John Baker, Jockey Club Racecourses Regional Director, North West, is ‘excited’ about the start of this year’s Randox Health Grand National Festival, which begins with Grand Opening Day at Aintree racecourse tomorrow.

This year’s three-day meeting has once again attracted a stellar line-up of horses, including a number of winners from last month’s Cheltenham Festival, such as G1 Stan James Champion Hurdle victor Buveur D’Air, G1 RSA Chase winner Might Bite and G1 JCB Triumph Hurdle scorer Defi Du Seuil.

Baker said: “I’m really excited about the racing. Looking at the number of Cheltenham winners we’ve got coming is fantastic and the declarations for Thursday’s racing are brilliant.

“There is real feel-good factor and buzz around the meeting itself this year. Obviously, we’re immersed in getting the site ready but now the butterflies are going and we can’t wait to get started.”

Regarding ticket sales for this year’s meeting, Baker continued: “Things have gone well – sales have been good and we will have 150,000 people through the gates over the three days.

“The weather looks good at this stage as well. We will have 30,000 people here on Thursday, 50,000 on Friday for Ladies Day and then we are at capacity for Grand National day itself with a 70,000 crowd.

“Hospitality sales have been tremendous, which has been a real bonus for us, so we will have over 11,000 people in hospitality this week which is great.

“We have a couple of hundred tickets left for the Steeplechase Enclosure for Saturday. They will have gone before Saturday comes. Tickets are still available for Thursday (Grand Opening Day) and Friday (Ladies Day).

“We’re in really good shape. The team here at Aintree have done a tremendous job of getting everything ready. The track looks in tremendous order so we are really pleased with it.

“Obviously, a dry week poses its own challenges on the track but it is nice and cold here today so that will probably save us from watering too much.”

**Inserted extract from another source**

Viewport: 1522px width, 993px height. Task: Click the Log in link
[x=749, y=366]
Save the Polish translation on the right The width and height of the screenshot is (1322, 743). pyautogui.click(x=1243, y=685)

Focusing on the feature race of the meeting, Saturday’s £1-million Randox Health Grand National, Baker was also delighted about the high-quality field of 40 set to line-up for this year’s renewal, which includes 2014 G1 Cheltenham Gold Cup winner Lord Windermere, 2014 G1 Stayers’ Hurdle victor More Of That and 2016 runner-up The Last Samuri.

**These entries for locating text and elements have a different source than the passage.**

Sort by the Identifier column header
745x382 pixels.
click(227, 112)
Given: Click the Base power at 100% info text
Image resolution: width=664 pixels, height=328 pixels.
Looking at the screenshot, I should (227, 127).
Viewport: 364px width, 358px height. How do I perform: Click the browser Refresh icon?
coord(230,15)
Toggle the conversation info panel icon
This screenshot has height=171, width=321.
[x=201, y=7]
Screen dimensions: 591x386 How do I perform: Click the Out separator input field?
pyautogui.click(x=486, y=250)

Baker remarked: “I think the Grand National is becoming a race full of class horses. Many Clouds (2015 winner) was a high-class individual and Rule The World (2016 victor) had high-class form in the book and that is the sort of horse you need for the race now. We’re very pleased with the quality this year and there are a lot of positive stories going into the race itself.”

The 2017 meeting also marks a number of momentous landmarks in Aintree’s rich heritage, which includes the 20-year anniversary of the bomb scare at the meeting, which saw the Grand National abandoned and subsequently staged on a Monday and the 40-year anniversary of Red Rum etching his name into Aintree folklore after the Ginger McCain-trained gelding recorded his third win in the extended four and a quarter-mile event.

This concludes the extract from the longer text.